Fingerprint technology means safer medication dispensing
The traditional lock and key are now a thing of the past, with Sydney Children’s Hospitals Network today launching the first automated dispensing cabinet for medication at one of their facilities.
The new cabinet, which was installed in the Paediatric Intensive Care Unit at The Children’s Hospital at Westmead, means staff can more safely manage access to medications.
Using fingerprint technology, the cabinets allow registered users to access medication while electronically keeping a track of what medication is being dispensed and to which patients.
The technology gives staff the ability to log on securely, select the specific patient and select the medications required from a list. Once selected, the cabinet will unlock the specific drawer for that medication and guide the user to the right product using green lights.
The tracking capability of the technology also helps streamline the process of stocking and restocking medications, removing the need for manual stocktake by sending an automated report to the Pharmacy Department when medication is running low.
As an additional safety feature, Pharmacy technicians can use barcode scanning for each medication to stock the cabinet.
“This system is helping to make medications more available in a more efficient and timely manner. We no longer have to rely on someone physically counting stock every day or worry about medications running out because it is all automatic," Navneeta Reddy, Nurse Educator in PICU said.
“Most importantly though, it means patients can receive their medications sooner."
The automated dispensing cabinet is part one of a three-phase transition to the Closed Loop Medication Management system, which will ensure the '5 rights' for medication treatment.
The second phase will involve using the barcodes on patient ID wristbands to positively identify the patient about to receive a medication.
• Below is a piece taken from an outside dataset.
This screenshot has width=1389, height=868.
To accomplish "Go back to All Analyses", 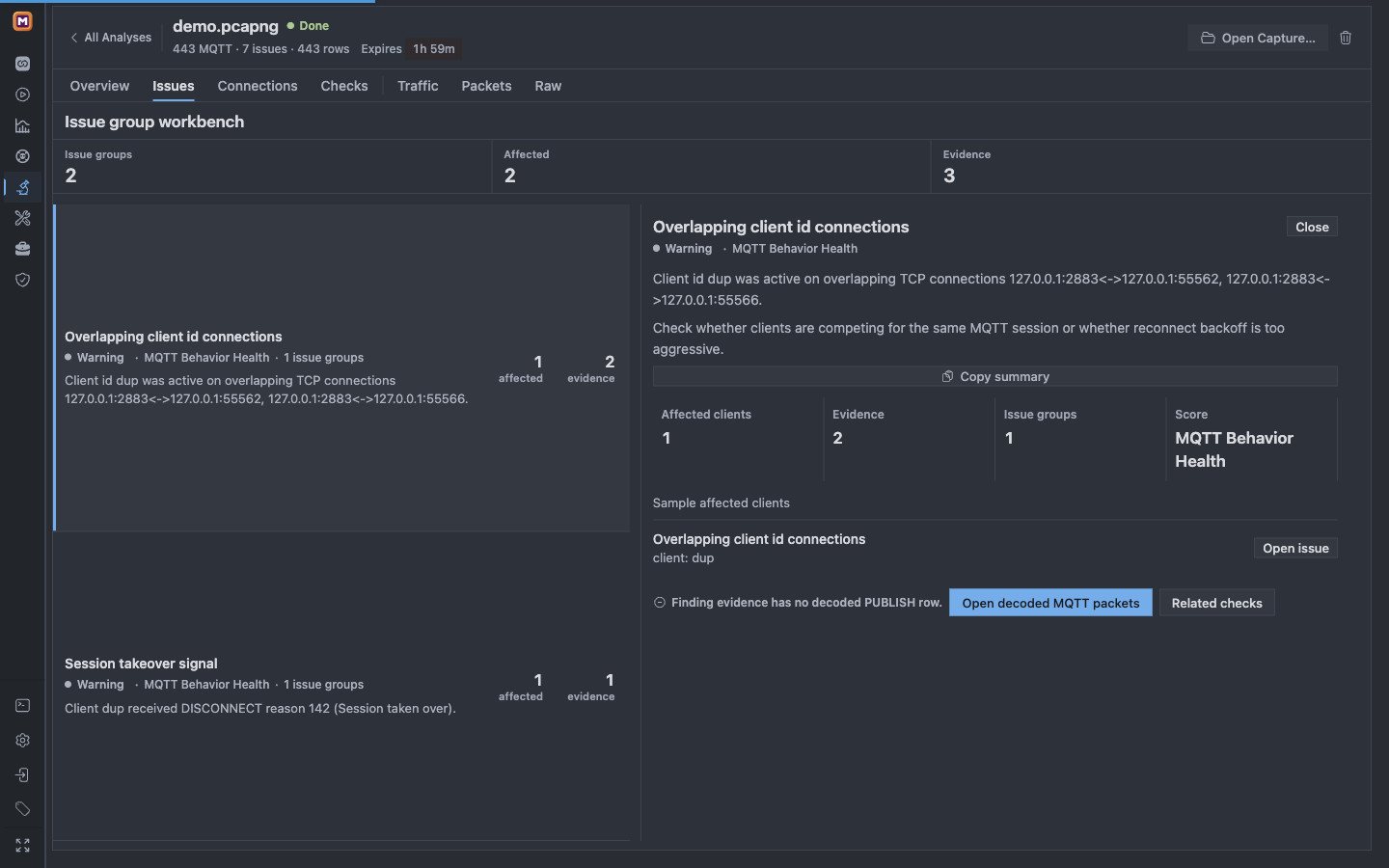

The third phase brings both improvements together so a patient’s wristband and medication are both scanned to further reduce the risk of human error.
“Once complete, the new medication management system means we can ensure the right patient, the right medicine, the right dosage, the right time and the right means of administration,” David Luo, Pharmacist said.
More than 100 staff in PICU have already been trained in the new system, which is expected to roll out more broadly across the Network in the coming months.